→ EXERCISE DIRECTIONS: Rewrite everything from the line containing "Click the user" down to the line containing "will pyautogui.click(x=342, y=377)." as a Markdown table with the columns Row and Line. Number each line in Row and leave out any blank lines.

* * * * * * *

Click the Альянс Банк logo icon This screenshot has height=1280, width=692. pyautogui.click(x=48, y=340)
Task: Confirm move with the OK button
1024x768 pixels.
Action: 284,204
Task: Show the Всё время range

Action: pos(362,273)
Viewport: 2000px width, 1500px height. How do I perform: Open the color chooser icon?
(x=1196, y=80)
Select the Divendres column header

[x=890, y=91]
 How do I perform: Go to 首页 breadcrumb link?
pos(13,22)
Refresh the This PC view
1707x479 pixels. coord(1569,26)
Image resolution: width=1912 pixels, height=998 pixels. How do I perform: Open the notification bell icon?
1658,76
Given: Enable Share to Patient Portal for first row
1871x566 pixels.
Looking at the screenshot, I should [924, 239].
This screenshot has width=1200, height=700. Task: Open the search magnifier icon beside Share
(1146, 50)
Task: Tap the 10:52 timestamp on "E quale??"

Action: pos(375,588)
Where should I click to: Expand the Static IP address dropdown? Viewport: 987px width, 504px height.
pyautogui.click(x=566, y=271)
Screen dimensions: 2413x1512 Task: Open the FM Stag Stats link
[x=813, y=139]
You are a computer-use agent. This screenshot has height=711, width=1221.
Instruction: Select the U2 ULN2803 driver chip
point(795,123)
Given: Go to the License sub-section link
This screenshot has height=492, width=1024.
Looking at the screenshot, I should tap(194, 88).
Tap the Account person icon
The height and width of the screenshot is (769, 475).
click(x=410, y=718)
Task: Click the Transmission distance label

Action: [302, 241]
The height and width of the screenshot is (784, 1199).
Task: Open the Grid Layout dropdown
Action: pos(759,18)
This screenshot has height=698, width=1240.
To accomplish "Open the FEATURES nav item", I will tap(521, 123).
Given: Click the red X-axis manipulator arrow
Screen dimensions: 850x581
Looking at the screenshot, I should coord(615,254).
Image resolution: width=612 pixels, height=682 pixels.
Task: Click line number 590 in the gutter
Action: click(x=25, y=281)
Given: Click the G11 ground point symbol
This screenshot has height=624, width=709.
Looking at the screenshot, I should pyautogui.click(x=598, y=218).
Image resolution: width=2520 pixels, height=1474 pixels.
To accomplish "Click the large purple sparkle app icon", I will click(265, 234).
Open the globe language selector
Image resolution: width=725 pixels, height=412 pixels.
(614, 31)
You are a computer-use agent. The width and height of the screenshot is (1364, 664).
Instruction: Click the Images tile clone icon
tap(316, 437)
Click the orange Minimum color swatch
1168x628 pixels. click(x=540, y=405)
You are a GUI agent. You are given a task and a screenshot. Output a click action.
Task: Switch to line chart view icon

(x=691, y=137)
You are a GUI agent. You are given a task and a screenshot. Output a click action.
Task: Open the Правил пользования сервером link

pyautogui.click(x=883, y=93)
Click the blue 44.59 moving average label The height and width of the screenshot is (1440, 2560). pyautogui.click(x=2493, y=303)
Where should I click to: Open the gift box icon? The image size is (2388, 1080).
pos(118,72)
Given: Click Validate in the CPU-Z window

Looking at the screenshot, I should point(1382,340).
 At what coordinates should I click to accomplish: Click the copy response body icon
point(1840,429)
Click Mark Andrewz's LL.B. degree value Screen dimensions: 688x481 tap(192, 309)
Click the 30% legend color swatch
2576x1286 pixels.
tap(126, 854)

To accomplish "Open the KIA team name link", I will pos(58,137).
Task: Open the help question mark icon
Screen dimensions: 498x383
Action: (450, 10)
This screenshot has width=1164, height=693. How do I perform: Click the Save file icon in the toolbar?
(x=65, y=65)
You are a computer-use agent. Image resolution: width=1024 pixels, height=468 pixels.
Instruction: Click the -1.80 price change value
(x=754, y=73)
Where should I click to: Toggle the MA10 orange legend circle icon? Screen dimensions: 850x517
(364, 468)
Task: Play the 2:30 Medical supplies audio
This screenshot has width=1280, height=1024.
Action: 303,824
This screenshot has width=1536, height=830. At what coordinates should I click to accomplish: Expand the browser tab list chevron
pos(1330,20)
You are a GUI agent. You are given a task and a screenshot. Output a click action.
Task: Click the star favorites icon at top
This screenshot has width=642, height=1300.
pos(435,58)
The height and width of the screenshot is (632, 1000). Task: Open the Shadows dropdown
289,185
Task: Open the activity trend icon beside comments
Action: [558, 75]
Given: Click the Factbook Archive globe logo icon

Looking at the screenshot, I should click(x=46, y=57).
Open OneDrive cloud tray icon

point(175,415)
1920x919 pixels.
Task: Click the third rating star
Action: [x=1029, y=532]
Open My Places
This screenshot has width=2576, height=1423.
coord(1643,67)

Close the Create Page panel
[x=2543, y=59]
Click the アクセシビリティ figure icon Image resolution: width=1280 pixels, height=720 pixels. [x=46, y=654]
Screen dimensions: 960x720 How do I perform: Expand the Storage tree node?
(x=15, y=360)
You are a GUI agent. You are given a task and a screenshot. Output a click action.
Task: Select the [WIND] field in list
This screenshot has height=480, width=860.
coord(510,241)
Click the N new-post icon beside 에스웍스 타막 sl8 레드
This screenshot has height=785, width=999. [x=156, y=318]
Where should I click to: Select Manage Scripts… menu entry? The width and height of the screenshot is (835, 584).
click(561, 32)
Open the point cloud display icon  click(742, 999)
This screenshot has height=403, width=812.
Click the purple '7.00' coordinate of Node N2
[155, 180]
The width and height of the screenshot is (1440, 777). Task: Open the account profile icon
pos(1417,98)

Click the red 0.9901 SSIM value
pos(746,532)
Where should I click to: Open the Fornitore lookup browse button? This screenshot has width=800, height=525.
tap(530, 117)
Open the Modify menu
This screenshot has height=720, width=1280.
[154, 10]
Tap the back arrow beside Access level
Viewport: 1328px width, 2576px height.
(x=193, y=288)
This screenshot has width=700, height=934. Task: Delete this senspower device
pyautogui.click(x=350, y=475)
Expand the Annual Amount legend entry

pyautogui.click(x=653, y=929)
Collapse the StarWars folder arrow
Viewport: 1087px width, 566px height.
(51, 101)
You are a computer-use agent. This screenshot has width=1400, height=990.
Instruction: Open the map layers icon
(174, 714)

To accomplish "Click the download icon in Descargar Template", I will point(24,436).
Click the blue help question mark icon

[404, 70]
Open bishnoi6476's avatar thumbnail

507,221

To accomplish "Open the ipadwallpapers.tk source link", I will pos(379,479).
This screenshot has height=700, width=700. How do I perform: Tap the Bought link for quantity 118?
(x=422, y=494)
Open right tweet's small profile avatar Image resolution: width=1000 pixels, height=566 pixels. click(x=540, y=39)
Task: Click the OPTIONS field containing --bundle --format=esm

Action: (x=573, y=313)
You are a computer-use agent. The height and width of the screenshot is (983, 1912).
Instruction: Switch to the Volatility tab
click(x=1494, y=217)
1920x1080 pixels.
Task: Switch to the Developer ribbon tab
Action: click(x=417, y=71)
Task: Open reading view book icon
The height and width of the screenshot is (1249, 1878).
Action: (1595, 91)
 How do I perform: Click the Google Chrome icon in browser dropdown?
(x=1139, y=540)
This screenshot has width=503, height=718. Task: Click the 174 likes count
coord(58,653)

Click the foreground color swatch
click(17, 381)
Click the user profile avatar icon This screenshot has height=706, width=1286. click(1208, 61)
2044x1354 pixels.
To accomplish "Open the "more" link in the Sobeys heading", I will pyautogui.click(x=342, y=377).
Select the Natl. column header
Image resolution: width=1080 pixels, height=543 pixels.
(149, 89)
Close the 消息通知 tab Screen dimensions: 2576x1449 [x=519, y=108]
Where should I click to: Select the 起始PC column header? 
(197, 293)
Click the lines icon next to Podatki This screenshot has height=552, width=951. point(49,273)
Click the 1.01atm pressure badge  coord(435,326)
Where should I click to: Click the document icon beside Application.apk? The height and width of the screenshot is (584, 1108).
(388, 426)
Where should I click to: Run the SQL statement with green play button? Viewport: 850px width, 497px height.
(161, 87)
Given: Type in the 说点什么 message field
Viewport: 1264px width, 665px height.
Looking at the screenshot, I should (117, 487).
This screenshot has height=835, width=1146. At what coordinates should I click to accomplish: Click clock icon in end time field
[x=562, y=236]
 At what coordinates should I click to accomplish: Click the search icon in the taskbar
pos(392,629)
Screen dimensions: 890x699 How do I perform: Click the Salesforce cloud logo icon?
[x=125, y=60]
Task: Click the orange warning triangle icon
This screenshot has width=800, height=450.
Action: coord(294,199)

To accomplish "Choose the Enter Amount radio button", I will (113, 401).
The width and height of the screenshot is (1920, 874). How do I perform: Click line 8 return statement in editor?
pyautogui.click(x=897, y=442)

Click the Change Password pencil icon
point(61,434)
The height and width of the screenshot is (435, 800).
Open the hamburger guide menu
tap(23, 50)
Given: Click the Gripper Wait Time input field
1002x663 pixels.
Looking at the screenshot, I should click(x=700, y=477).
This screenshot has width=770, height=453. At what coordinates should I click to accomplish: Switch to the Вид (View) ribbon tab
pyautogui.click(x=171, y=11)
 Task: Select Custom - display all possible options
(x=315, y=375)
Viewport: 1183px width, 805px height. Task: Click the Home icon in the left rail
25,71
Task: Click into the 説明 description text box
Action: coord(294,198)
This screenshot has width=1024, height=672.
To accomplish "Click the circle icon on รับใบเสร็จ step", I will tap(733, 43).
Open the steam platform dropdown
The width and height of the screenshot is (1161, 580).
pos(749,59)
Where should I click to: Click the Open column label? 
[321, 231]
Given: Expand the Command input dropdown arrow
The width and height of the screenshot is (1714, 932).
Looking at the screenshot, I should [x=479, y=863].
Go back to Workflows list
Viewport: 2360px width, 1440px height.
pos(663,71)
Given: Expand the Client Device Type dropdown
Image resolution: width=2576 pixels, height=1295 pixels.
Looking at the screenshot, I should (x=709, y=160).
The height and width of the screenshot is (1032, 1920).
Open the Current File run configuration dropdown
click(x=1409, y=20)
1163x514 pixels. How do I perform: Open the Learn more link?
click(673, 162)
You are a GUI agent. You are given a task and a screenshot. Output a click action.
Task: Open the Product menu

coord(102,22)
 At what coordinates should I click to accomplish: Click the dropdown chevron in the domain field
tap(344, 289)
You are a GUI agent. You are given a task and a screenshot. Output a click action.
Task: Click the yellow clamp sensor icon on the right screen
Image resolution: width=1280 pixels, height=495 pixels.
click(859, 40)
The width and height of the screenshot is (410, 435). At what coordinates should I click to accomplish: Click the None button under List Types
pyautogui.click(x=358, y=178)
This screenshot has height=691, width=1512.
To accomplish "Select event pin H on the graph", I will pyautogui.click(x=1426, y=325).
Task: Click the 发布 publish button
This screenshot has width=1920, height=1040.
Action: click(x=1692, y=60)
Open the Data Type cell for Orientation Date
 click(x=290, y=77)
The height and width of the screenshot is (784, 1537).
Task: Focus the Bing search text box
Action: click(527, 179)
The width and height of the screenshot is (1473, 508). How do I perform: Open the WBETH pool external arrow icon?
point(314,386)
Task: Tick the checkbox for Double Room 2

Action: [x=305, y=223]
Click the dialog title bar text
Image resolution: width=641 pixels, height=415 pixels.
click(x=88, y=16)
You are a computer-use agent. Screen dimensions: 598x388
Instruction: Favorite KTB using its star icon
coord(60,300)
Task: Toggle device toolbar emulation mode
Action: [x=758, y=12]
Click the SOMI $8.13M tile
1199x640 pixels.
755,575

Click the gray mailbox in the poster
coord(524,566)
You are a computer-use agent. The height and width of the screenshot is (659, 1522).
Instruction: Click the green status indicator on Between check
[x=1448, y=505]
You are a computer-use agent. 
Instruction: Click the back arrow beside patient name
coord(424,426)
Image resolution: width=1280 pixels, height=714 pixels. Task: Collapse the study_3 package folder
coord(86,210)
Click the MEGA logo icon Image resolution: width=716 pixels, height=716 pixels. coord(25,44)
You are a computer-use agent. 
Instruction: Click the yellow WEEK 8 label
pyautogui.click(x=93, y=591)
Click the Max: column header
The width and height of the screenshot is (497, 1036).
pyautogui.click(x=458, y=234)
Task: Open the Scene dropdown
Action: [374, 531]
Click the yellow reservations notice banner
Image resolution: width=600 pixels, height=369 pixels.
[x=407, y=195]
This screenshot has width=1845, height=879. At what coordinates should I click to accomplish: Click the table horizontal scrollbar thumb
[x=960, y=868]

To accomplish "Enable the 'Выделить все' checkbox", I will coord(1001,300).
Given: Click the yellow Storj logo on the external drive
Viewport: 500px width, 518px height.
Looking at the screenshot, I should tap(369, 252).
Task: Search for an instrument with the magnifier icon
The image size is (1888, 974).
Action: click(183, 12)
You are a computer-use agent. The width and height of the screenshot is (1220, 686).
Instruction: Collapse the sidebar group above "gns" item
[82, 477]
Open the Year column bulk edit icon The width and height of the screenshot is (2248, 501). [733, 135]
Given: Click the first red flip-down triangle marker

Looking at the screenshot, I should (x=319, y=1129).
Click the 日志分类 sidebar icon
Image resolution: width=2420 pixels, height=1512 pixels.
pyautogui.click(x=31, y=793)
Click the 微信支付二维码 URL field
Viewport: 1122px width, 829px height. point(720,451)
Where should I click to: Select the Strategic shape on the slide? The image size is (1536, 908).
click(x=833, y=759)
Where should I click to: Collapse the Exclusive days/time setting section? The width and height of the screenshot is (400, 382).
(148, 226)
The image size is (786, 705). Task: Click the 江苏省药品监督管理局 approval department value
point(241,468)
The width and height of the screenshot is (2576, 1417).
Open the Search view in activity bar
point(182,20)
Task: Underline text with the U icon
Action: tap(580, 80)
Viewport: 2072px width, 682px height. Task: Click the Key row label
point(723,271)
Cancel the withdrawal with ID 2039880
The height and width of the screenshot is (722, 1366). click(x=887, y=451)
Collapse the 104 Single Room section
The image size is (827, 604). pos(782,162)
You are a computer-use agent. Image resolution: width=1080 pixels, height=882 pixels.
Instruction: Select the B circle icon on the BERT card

* * * * * * *

→ RESPONSE:
| Row | Line |
|---|---|
| 1 | Click the user profile avatar icon This screenshot has height=706, width=1286. click(1208, 61) |
| 2 | 2044x1354 pixels. |
| 3 | To accomplish "Open the "more" link in the Sobeys heading", I will pyautogui.click(x=342, y=377). |